The Back-to-the-Topic Section:
But what about this word, wilderness? Environmental activist and writer, Edward Abbey wrote:
“Wilderness is not a luxury, but a necessity of the human spirit.”
Is that just the countryside? Is it backcountry? Is it parkland? Of course the answer is a resounding: YES! … but, not entirely.
In September of 1964 something extraordinary happened. After after over sixty drafts and eight years of work Congress passed, and President Lyndon Johnson signed, the Wilderness Act. It created the legal definition of Wilderness in the United States, protected 9.1 million acres of federal land, and created a mechanism for designating Wilderness Areas to the National Wilderness Preservation System.
The Wilderness Act is well known for its succinct and poetic definition of Wilderness:
“A Wilderness, in contrast with those areas where man and his own works dominate the landscape, is hereby recognized as an area where the earth and community of life are untrammeled by man, where man himself is a visitor who does not remain.”
Oh, and one more thing: that little ‘w’ in wilderness changed forever.

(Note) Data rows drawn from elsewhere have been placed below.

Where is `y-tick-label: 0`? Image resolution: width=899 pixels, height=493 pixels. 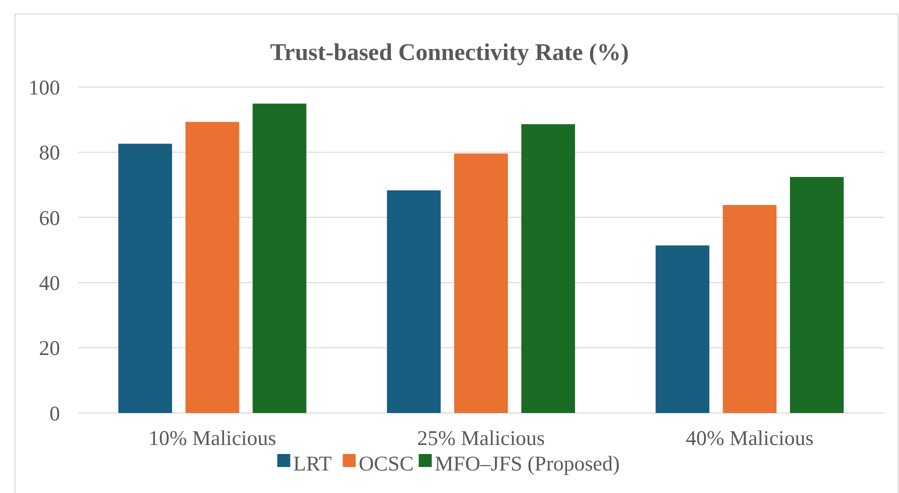 y-tick-label: 0 is located at coordinates (55, 414).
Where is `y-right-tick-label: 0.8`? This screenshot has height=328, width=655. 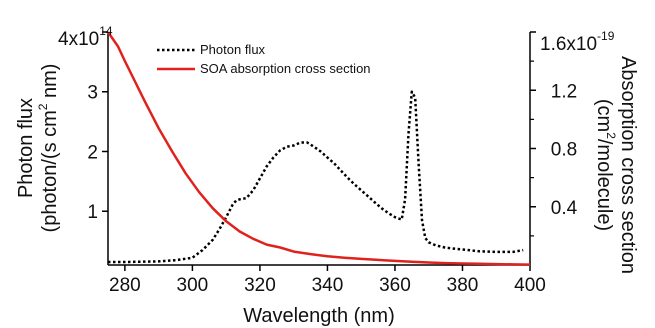
y-right-tick-label: 0.8 is located at coordinates (564, 150).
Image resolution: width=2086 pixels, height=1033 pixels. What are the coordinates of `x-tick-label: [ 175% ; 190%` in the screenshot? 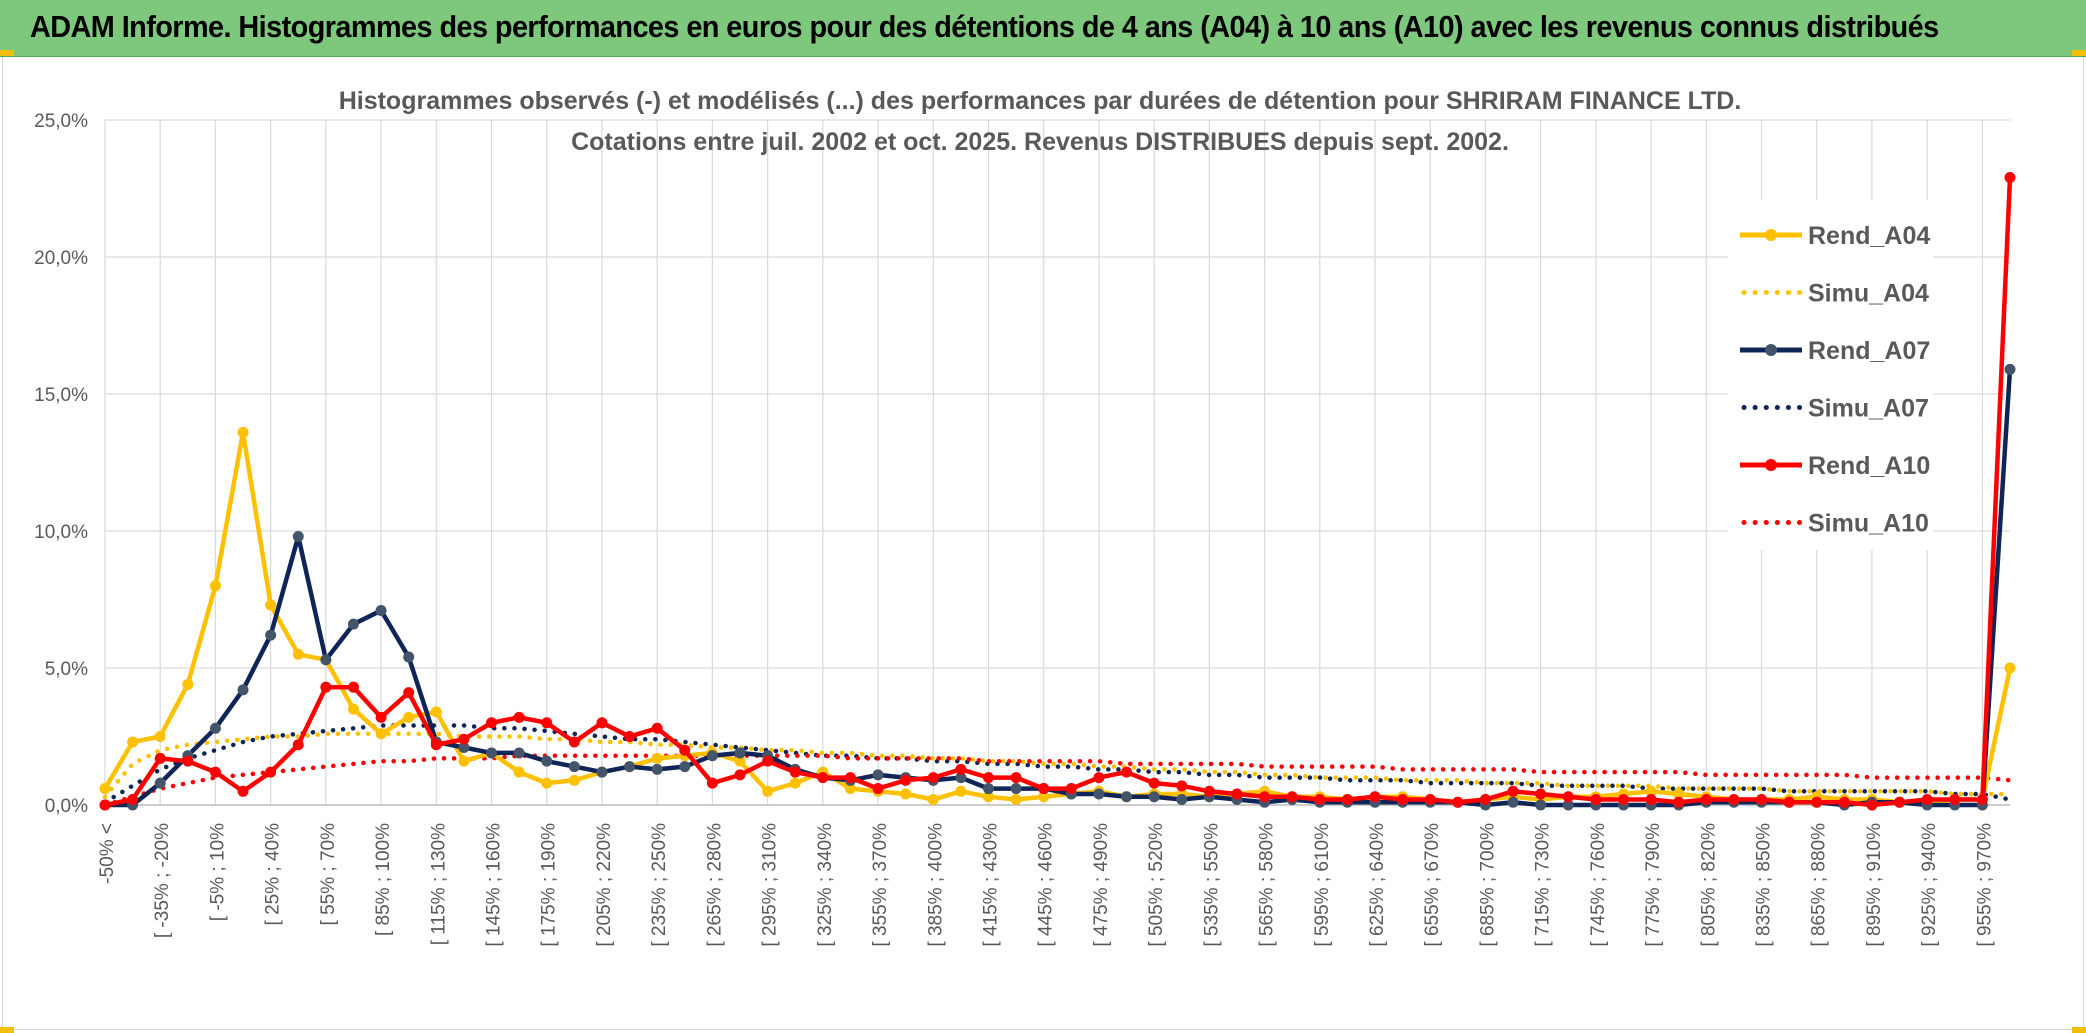 It's located at (550, 885).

A capital ‘W’ denotes lands in the National Wilderness Preservation System – rugged, remote, WILDERNESS! This very special status of protection tells you these lands are among the wildest and most remote in the nation. They are even dangerous. You are own your own out there. It’s you and nature, and the challenges can be many. Want nice roads, developed trails, easy rescue, and a soft bed? – There are plenty of places to go for those things, but Wilderness with a capital “W” is not one of them. In Wilderness, man, and signs of man, are short-time visitors who do not remain. In Wilderness the land itself is supreme.
Passage of the Wilderness Act of 1964 was not easy, but it was remarkable. The Wilderness Act is one example of the success of tireless efforts of conservationists and elected officials who worked together for a greater nation, and during that era passed to our generation the gifts of protected places, clean air, clean water, wildlife habitat, places for outdoor recreation, wild rivers, and more. Today, we largely take these laws for granted. I encourage you to celebrate the people and legislation that has created America’s great environmental legacy, and work to keep the legacy alive.

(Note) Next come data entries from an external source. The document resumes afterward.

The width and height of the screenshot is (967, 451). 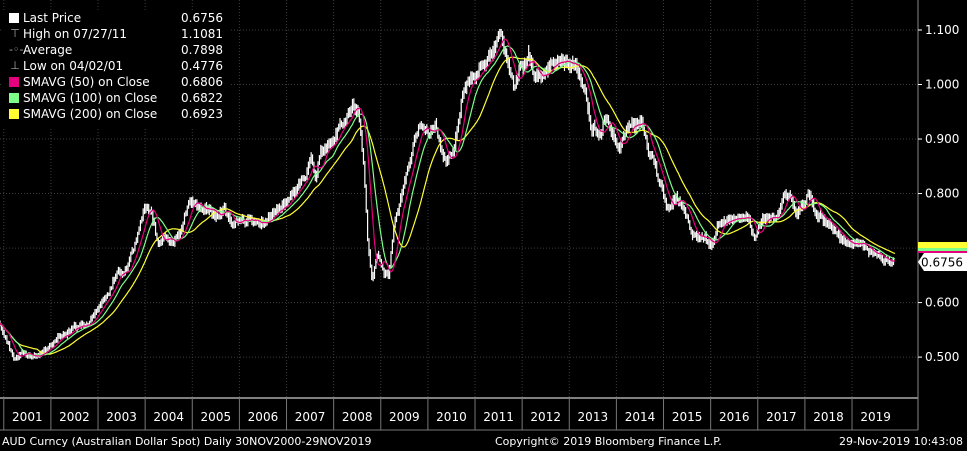 I want to click on high-marker-icon: ⊤, so click(x=15, y=34).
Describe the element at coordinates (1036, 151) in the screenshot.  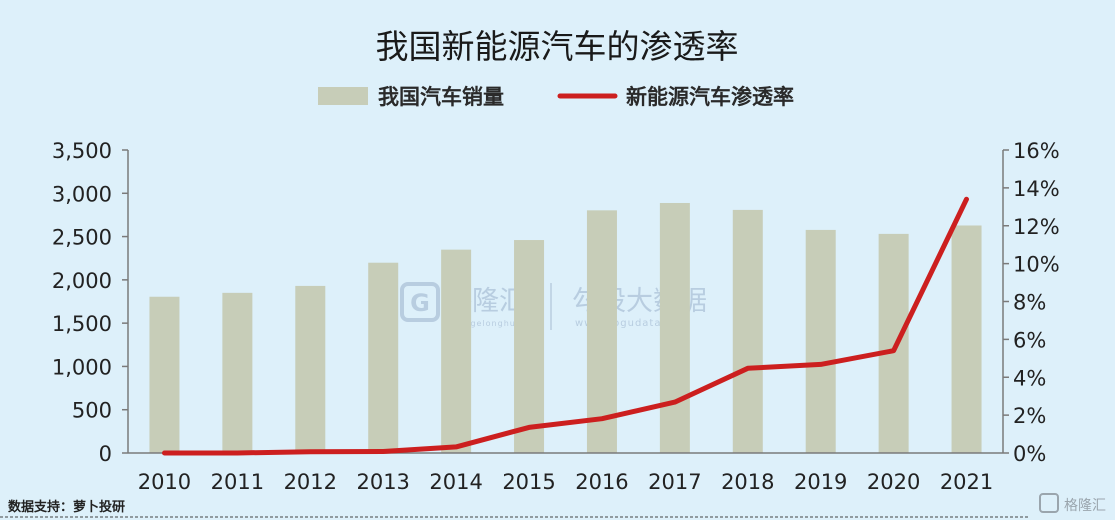
I see `right-tick-label: 16%` at that location.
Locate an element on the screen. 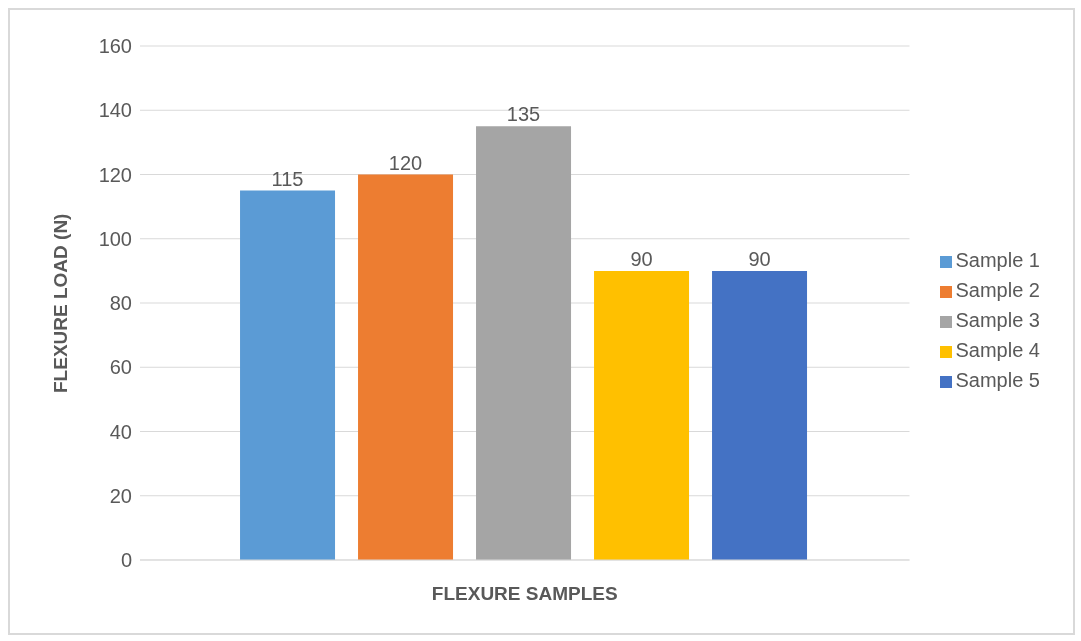 Image resolution: width=1081 pixels, height=641 pixels. legend-label: Sample 5 is located at coordinates (998, 380).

Interpreters, include these great environmental laws in your programs, including why and how your own site was selected and preserved. Our audience is two or three or four generations away from these events and have little emotional or physical contact with the places and seldom realize benefits we reap from these laws (like breathing clean air and drinking clean water!).
When people leave your site, they should appreciate the work of those who brought your site into existence. We are good at walking through the forest, patting the bunny, touching the snake, and watching the hawk soar, but in the end, you audience needs to understand that they can enjoy those things only because someone fought to save a special place: your place, they place where they are standing.